By Vernae Hasbargen, MREA lobbyist
“I wish I could go back and un-ring the 2003 bell, because I would if I could” is how Skoe described Education Enhancement Revenue (EAR) to the K-12 Committee.
What Senator Skoe is referring to is the tax reform agreed to during the final year of the Ventura administration. Ventura wanted to expand sales taxes to services in order to lower property taxes just as Dayton proposed this year. While Ventura didn’t get the sales taxes, he did get a state takeover of education not paid for in the long term.
Skoe wants “to un-ring” the state takeover, which was followed by years of under-funding and led to an over-reliance of referenda, creating an unacceptable funding gap between students as well as school districts with less buying power today than in 2003.
How would EAR work?
EAR would allow school board to take $300 of operating levy and roll it into the formula, making it permanent revenue and not subject to frequent renewal elections. Ironically, the 2003 tax reform also had a roll-in but that $415 was different in one dramatic way – it was all state aid. EAR will be a combination of aid and local levy depending on the property wealth of your district.
Giving school board’s the authority, especially in districts where they have refused to pass a referendum, makes Skoe’s idea the target of Republican opposition because they want voters to make the final decision.
Roll-in and more equalization, but lower cap and moratorium
The second part of EAR is increased referenda equalization because the formula that determines the state and local share has not changed in 20 years when almost all districts received some aid.

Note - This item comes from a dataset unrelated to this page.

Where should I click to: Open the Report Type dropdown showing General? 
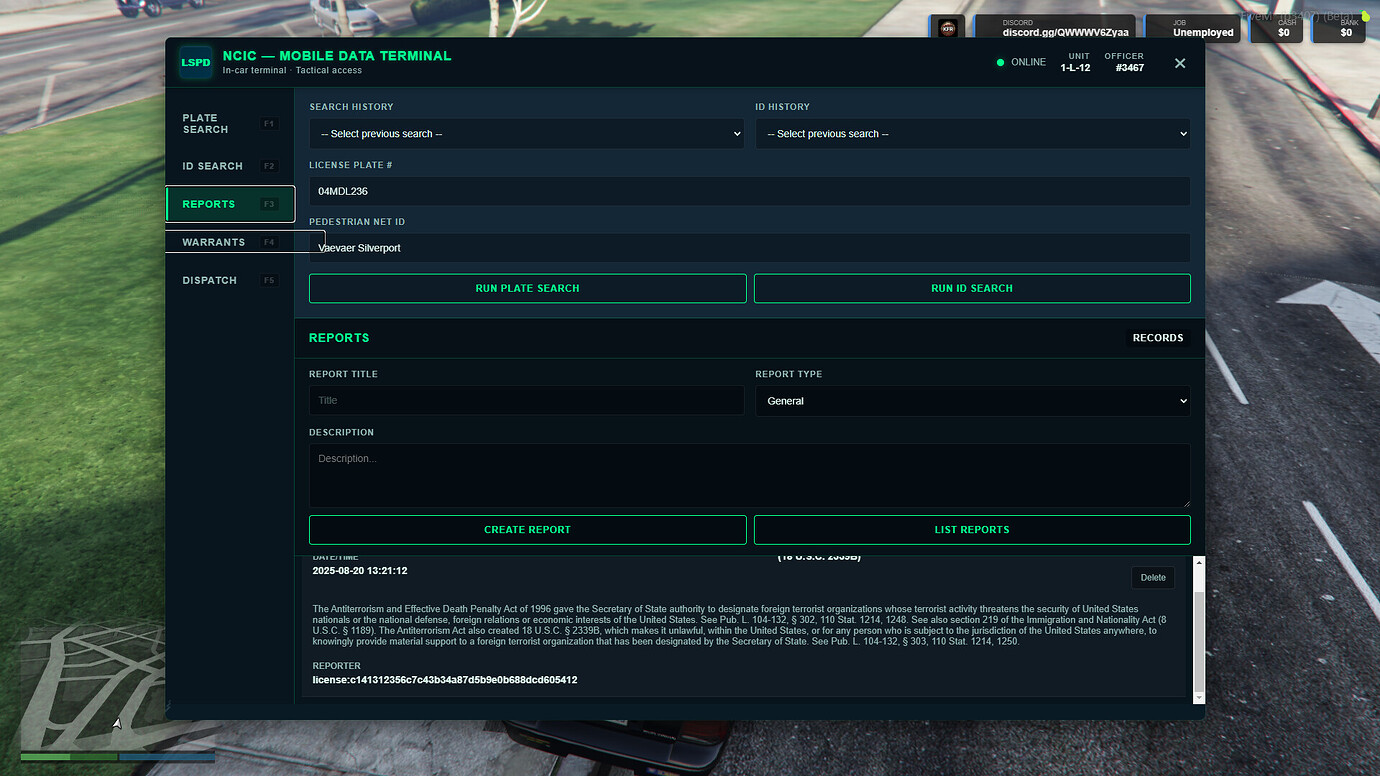pos(972,401)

Skoe doubles the factors, moving the 1st tier (first $700 per pupil) to $880,000 vs. the $476,000 currently. The 2nd tier ($700 to $1,600 cap) will be equalized at $440,000 vs. $270,000. He equalizes his $300 roll-in at a slightly higher amount – $952,000 and lowers the cap by $300. Finally, he calls for a moratorium on new levies in 2013.
Index to inflation?
Skoe wants the tax rates on a $100,000 house to be the same in Bagley as Burnsville. Now the difference is almost 4:1 between property rich and property poor districts.
While Skoe’s bill calls for equalization factors to be indexed to inflation, he will remove that provision as the bill moves forward. Senator Stumpf pointed out that without indexing, “We’ll end up in the same spot five years from now.”
Reaction to EAR
School district groups have expressed strong support for EAR, except for the suburban districts. They won’t support EAR unless they get Location Equity Index (LEI) that gives them additional revenue for their personnel costs.

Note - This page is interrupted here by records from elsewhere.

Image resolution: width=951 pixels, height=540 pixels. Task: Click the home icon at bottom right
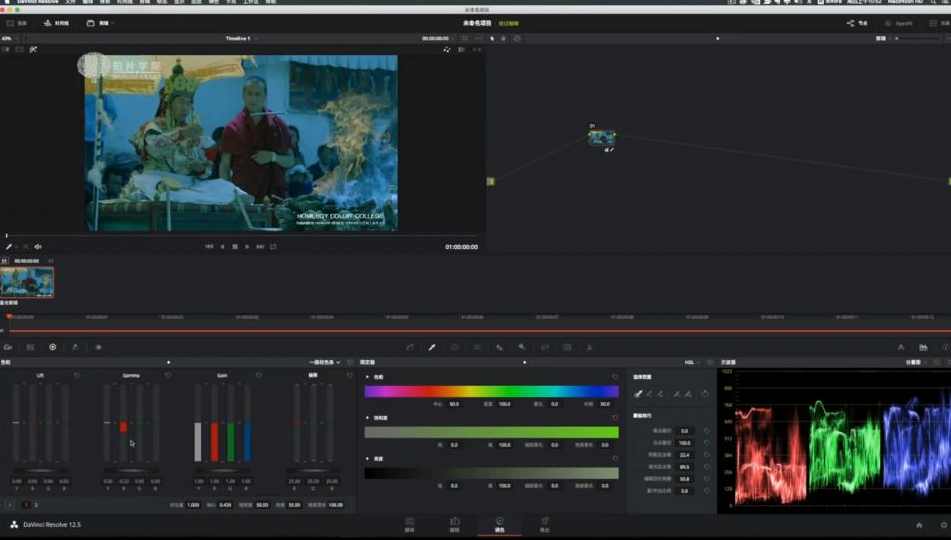point(919,524)

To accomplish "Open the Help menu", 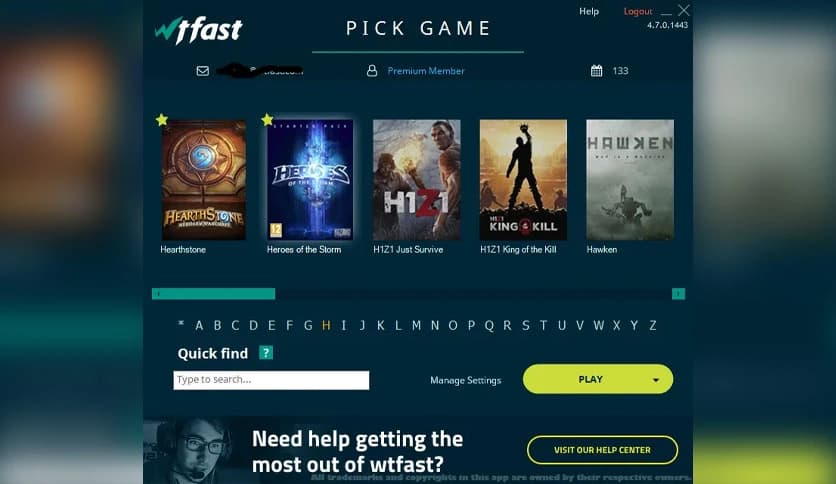I will 589,11.
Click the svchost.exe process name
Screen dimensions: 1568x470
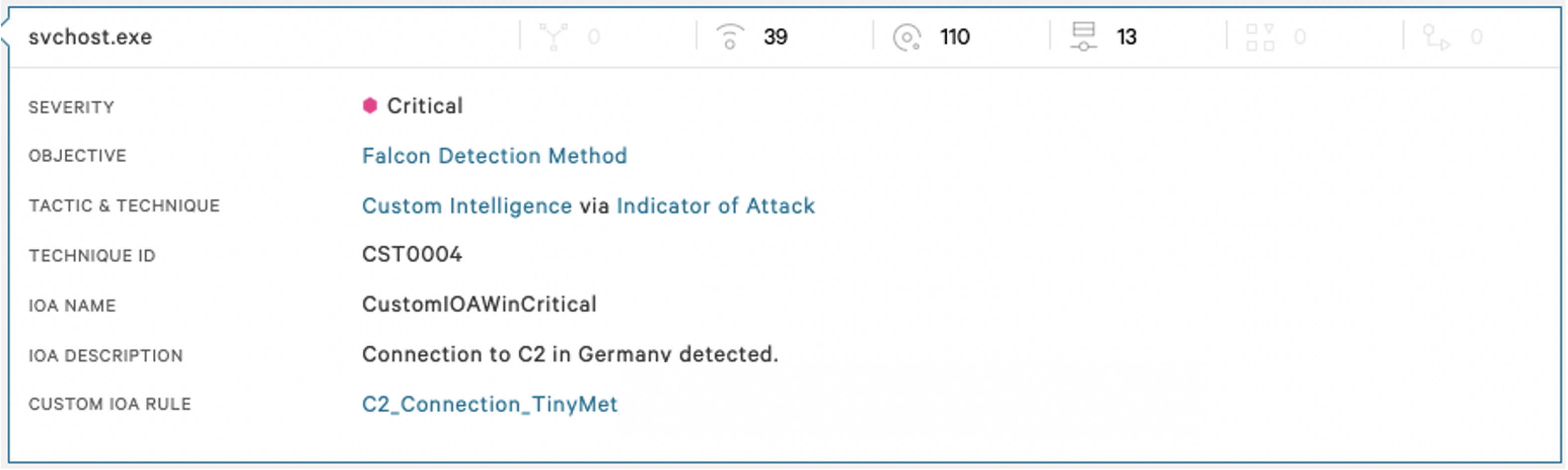coord(90,37)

Earlier the Senate heard Senator Bonhoff’s bill that created an LEI entirely of state aid, giving metro districts LEI in the same way rural districts get sparsity, but the bill was a non-starter because of its cost.
Not only were rural legislators opposed, arguing that regional centers in neighboring states drive up their salary costs, but Senator Torres-Ray of Minneapolis strongly urged policymakers not to adopt a policy that creates greater regional inequities. She cited the cost of recruiting professionals to rural Minnesota and how it creates a “misdistribution” of resources.
“Greatest Fear”
Mary Cecconi of Parents United was on the Governor’s Task Force that came up with the $300 roll-in idea in the first place. She testified that Skoe’s bill was their “greatest fear” because legislators took only one piece of their recommendation.

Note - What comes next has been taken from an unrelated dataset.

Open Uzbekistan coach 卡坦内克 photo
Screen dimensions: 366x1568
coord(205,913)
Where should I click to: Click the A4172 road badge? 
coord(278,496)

The second piece was an additional $200 referenda roll-in for rural regional centers and $400 for metro districts. Skoe said he would not pay for this LEI out of his tax target, but if the K-12 committee wanted to pay for it, he wouldn’t object. He urged them not to do it until the gap between students was closed first and argued that housing in the metro area is an asset which appreciates over time, while teachers in rural communities often end up with homes worth less money than they paid 30 years before.
Bonhoff told Skoe that she had come prepared to offer an amendment to add the higher roll-ins but that she would save it and attempt to add it later when as the bill makes it way through the legislature. The House version of this bill has already been amended.
Fixing the Picture
Skoe was repeatedly asked for district runs to show EAR’s impact, but has held back in order to have a policy discussion first. When Sam Walseth testified for MREA, he showed a map with the amount of referenda per pupil in order for the committee to see where the impact of the $300 roll-in would be the greatest.
Senator Saxhaug of Grand Rapids said when he saw the color pattern, “We’ve discovered the brown and red area are not just stubborn voters, but a compounding of issues which created it from public lands, to tax policy, to seasonal dwellings.”
This is the picture the Senate is determined to fix.